Medibank has confirmed a class action has been filed against it by law firm Slater and Gordon in the Federal Court, following a ransomware attack late last year.
The lawsuit alleges breaches of privacy and consumer laws, along with legislation covering customer data protection and data protection.
It makes three specific allegations against Medibank and its ahm subsidiary: that they failed to protect “or take reasonable steps to protect” customer information from unauthorised access of disclosure; failed to destroy or anonymise former customers’ personal information; and failed to comply with legal obligations covering the collection, use, storage and disclosure of customer information.
“The class action also alleges that Medibank breached its contractual obligations to customers to whom it assured it had ‘adequate and appropriate security controls in place’ to protect their Information”, the law firm said in a statement.
The October data breach hit 9.7 million policyholders, including 5.1 million Medibank customers, 2.8 million customers of Medibank-owned subsidiary ahm and 1.8 million international customers.
Slater and Gordon class actions practice group Leader Ben Hardwick described it as “one of the most serious data breaches in Australia’s history given the number of people whose information was compromised, and the nature of the information disclosed.”
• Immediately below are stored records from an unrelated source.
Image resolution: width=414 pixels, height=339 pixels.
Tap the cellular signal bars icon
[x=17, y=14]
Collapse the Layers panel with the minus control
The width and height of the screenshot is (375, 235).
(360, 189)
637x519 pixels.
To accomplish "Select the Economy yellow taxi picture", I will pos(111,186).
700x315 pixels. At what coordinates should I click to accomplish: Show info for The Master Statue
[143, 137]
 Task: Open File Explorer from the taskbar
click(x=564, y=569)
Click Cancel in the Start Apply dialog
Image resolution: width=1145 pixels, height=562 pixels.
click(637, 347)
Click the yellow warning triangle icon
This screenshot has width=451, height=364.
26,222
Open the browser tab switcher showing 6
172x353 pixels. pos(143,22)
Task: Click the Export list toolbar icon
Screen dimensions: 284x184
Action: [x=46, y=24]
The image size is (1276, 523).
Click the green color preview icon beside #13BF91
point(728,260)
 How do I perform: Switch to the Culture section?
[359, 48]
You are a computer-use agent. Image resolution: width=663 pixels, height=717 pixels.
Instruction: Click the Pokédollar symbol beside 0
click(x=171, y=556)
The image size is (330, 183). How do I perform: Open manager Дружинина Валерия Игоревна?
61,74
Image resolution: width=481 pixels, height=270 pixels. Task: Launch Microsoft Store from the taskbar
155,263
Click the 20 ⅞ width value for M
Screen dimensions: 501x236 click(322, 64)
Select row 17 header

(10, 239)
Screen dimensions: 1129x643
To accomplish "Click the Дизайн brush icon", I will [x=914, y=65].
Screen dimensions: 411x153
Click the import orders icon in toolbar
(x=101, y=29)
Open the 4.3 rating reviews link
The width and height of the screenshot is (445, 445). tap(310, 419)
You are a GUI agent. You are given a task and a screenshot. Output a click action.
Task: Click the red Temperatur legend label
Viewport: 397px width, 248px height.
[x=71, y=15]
In a statement filed with the Australian Securities Exchange (ASX), Medibank said it would defend the proceedings.
Last week, Medibank also announced that Deloitte had handed over its independent review into the incident.
The medical insurer has not disclosed the findings of the review, saying only that it “intends to implement all recommendations not already undertaken, along with other enhancements previously planned by Medibank.”